Evidemment l’âge est là, bien du temps a passé, nos santés vont  déclinant, nos vertèbres malmenées dansent des claquettes et nos articulations jouent des castagnettes. SylvieChérieLeDosToutPourri est par rapport à moi encore moins bien lotie. L’injustice est flagrante et le challenge est grand pour conserver le cap malgré le handicap. Certains, moins épris, en situations similaires, abandonnent leur passagère fatiguée, la laissent dans un fossé tout au bord du chemin, puis sans même l’égard d’un simple regard, forment un nouveau fringant duo et filent vers le lointain. Mais dans notre monde à nous, notre fameuse bulle, il en va autrement et la difficulté de l’un est un défi pour l’autre, et parce que singeant Rimbaud et son « on est pas sérieux quand on a dix-sept ans », de même j’ose écrire qu’on n’abandonne pas sa passagère quand on en a cinquante. Et c’est ainsi que, pour permettre à SylvieJolieChérieDeMaVie de continuer à mettre son grain de selle dans notre existence, nous est venue l’idée d’échanger quelques paquets d’euros contre un joli panier. Miss The XJR, avec son moteur de percheron, devenir un side, elle ne serait pas contre. Ce sera pour plus tard mais c’est  décidé et donc c’est sûr cela sera.

Mais tout de même, messieurs les ingénieurs, sur nos futures montures, pour le bien de l’humanité comme des générations futures, vous seriez bien avisés de rallonger nos selles, de ne pas mégoter, de les faire bien épaisses, parce que mettre trop de selle, demandez aux cuisiniers, ça n’est jamais que le joli signe que le chef est amoureux.

4 thoughts on “Chap 13 : Plus de selle, s’il vous plait ! Hommage aux passagères…

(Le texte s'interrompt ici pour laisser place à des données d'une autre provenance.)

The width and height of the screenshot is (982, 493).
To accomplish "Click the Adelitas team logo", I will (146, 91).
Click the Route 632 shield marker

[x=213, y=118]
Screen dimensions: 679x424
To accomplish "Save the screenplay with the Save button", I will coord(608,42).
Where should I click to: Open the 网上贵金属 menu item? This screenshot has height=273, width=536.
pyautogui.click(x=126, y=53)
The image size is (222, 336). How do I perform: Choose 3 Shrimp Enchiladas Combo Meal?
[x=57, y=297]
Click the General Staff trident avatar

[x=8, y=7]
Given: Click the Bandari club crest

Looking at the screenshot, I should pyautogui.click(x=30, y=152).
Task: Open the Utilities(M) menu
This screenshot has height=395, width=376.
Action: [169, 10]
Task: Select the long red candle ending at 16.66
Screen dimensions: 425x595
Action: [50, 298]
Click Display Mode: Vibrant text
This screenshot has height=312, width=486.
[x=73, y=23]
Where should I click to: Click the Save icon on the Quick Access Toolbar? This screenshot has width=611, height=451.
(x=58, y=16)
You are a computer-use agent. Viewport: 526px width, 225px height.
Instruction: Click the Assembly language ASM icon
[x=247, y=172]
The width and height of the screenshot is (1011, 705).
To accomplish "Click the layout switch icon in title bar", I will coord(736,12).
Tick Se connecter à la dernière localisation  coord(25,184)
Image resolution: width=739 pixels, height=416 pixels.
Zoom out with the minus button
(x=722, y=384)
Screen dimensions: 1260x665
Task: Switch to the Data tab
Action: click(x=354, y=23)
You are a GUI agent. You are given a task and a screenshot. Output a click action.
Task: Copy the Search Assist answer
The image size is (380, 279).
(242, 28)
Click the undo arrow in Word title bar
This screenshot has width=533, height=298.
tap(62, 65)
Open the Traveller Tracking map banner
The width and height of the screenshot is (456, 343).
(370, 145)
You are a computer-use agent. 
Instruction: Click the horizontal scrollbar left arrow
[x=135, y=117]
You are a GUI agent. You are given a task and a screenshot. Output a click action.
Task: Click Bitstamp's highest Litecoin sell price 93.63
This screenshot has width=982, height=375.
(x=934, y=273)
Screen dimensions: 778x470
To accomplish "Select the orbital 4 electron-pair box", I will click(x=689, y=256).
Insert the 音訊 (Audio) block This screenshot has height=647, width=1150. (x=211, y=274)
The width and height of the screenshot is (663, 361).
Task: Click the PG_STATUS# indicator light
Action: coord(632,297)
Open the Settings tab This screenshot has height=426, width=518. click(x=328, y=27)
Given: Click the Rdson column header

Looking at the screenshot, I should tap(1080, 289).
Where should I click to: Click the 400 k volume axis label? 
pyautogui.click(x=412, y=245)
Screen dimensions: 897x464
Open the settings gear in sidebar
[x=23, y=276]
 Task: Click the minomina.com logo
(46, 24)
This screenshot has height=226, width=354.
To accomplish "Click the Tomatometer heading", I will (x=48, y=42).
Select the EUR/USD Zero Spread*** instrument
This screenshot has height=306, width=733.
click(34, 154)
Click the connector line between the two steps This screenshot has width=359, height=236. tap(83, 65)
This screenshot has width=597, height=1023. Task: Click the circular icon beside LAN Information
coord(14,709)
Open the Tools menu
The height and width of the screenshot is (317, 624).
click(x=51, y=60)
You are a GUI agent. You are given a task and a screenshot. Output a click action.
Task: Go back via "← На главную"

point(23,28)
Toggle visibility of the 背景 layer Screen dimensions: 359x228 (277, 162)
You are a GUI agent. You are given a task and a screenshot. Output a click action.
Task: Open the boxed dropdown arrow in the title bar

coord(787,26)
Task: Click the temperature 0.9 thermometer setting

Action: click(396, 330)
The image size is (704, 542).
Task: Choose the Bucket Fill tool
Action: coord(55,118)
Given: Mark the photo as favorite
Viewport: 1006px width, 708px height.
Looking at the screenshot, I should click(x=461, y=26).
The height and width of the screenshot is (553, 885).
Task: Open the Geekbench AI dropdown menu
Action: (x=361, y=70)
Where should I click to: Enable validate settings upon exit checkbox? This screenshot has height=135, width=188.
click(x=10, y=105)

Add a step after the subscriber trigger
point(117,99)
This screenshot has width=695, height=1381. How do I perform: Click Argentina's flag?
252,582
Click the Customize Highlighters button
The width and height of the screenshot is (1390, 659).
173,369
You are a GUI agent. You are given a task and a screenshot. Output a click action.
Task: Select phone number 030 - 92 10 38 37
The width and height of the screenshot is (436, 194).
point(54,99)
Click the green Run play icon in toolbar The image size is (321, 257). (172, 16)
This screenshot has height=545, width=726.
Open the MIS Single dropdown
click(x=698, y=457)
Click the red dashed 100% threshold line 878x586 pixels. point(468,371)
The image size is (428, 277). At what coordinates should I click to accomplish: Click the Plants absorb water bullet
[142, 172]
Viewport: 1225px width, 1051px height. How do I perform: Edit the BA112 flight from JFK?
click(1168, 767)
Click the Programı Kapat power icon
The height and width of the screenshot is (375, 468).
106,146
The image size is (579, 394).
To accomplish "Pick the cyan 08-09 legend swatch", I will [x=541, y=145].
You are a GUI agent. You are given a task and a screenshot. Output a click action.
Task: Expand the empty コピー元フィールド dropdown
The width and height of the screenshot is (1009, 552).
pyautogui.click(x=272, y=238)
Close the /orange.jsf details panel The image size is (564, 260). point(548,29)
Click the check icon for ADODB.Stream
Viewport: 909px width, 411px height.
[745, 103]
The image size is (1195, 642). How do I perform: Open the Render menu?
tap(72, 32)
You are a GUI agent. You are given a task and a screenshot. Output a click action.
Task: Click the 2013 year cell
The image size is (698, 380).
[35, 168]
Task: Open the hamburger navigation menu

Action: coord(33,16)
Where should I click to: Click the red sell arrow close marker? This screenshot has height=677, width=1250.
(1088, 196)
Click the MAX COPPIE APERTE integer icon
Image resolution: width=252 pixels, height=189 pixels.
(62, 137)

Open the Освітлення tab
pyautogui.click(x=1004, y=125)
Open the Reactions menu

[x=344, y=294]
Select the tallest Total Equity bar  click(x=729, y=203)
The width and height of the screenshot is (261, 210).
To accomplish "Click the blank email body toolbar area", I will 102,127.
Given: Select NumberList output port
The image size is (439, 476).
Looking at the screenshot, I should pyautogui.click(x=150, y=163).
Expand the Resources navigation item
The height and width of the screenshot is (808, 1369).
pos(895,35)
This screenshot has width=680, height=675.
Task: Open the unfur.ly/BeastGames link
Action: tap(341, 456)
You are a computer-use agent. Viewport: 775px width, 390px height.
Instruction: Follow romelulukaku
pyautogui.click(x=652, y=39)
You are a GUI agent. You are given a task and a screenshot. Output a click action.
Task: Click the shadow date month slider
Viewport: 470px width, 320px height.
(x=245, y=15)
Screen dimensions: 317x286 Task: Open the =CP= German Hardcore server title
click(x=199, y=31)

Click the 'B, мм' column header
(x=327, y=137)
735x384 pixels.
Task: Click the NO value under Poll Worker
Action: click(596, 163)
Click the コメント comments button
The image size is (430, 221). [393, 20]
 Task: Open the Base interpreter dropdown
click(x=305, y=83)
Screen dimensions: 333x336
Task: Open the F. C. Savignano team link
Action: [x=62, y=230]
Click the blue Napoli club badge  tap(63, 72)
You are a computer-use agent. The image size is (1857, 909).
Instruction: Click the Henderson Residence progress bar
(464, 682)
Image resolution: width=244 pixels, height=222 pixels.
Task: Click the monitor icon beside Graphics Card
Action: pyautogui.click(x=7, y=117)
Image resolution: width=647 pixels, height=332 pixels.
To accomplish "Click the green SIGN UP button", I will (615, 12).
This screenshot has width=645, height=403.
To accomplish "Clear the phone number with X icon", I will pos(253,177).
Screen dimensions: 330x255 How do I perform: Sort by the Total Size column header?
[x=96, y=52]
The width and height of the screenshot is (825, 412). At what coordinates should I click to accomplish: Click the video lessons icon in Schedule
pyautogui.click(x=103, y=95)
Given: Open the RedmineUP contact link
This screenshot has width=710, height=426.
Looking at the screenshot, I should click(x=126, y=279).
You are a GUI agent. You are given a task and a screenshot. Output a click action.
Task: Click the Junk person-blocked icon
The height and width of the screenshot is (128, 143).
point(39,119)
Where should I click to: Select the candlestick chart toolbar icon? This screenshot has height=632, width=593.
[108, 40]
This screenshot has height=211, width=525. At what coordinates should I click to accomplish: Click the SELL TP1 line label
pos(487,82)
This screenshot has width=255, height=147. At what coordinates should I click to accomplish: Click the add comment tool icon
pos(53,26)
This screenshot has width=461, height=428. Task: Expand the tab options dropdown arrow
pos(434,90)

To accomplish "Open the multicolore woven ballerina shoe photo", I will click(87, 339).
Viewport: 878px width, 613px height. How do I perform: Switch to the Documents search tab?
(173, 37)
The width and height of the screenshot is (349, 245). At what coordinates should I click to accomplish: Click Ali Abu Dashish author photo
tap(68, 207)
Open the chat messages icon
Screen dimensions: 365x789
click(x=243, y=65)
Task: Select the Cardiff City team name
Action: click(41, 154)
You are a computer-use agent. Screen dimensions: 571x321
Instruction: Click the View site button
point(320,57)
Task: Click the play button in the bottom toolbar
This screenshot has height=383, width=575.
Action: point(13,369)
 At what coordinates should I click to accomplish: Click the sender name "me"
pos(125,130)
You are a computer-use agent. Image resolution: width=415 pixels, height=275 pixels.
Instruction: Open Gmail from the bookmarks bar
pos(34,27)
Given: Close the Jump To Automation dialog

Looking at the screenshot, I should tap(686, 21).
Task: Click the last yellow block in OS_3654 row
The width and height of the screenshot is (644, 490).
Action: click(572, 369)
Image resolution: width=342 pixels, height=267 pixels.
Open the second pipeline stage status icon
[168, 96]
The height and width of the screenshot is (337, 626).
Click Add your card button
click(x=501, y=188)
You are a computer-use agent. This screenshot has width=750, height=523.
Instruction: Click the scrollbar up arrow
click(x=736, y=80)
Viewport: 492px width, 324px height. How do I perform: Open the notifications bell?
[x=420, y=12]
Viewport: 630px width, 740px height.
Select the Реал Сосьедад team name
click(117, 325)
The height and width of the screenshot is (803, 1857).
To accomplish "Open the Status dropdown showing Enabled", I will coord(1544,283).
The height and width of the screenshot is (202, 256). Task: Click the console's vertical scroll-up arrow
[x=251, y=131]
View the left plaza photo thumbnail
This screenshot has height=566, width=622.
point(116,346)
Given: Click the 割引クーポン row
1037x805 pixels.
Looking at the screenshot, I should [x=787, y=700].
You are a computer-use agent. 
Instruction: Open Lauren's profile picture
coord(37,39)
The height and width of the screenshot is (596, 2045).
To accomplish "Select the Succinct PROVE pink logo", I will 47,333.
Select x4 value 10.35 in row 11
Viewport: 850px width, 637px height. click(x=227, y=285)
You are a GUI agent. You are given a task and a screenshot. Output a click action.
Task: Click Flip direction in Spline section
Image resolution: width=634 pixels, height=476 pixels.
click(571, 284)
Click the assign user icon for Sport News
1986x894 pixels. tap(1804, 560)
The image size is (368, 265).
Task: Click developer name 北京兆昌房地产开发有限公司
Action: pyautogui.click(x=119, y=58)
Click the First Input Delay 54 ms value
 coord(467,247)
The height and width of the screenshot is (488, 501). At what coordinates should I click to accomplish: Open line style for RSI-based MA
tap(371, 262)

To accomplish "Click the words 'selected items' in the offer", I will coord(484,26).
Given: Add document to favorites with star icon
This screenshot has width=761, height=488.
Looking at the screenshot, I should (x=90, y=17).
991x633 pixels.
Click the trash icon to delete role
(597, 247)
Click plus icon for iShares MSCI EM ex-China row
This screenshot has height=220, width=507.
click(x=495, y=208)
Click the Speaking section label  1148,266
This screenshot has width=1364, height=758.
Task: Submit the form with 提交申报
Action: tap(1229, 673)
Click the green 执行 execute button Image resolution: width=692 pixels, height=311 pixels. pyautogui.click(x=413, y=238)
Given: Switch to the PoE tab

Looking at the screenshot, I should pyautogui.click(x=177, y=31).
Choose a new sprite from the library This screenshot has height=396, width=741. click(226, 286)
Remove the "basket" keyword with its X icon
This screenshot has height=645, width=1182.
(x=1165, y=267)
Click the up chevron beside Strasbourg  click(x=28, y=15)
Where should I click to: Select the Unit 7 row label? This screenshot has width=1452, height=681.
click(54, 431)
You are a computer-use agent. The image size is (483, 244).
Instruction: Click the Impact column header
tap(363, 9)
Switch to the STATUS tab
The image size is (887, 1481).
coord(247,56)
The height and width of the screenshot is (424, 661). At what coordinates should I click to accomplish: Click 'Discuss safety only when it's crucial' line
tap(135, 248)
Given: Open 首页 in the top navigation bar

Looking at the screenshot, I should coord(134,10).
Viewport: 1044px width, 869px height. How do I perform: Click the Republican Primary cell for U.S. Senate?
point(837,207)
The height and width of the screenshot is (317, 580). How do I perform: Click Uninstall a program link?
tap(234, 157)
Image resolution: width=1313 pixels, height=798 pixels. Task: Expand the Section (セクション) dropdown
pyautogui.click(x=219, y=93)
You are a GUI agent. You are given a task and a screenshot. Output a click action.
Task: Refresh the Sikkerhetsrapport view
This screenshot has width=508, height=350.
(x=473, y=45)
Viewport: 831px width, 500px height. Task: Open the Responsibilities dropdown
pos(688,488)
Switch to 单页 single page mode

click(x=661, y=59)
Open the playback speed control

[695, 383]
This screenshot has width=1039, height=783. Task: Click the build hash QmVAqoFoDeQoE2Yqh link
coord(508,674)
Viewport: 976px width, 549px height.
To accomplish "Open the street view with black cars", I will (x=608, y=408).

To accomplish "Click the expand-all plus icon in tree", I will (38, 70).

  1. Waouh ! Madame « SylvieJolieChérieDeMaVie », comme je vous envie. Quelle écriture !…
    « Il arrive même de temps à autre que notre cohésion vire à la collision, que nos têtes cailloux s’entrechoquent en projetant alentour des bouquets d’étincelles, mais nous avons vite compris qu’en tournant sur nous-mêmes d’un ou deux degrés, présentant l’un à l’autre un nouveau point de vue, comme deux beaux silex choqués sous le bon angle, de nos gerbes folles naissent de belles flammes, de grands et beaux brasiers autour desquels il fait si bon venir se réchauffer. » : Magnifique ! …

  2. « L’injustice est flagrante et le challenge est grand pour conserver le cap malgré le handicap. » Celle-là mon cher Dany je la garde au chaud …. inutile de préciser pourquoi … même si les blogueurs et les blogueuses ne sauront jamais pourquoi 😉 et c’est tès bien comme ça ! Au fait j’ai toujours pas de blog … hi hi hi hi !!!

    • Je les veux libres de copyright, aussi est-ce avec plaisir que je les offre à tous les mélomanes aux jambes flagadas, aux yeux raplaplas, mais qui sont tout ouïe à la musique du monde et avec un coeur assez grand pour entendre ces notes que la vie nous chante…
      Bises à tous les trois et bon blog… à venir.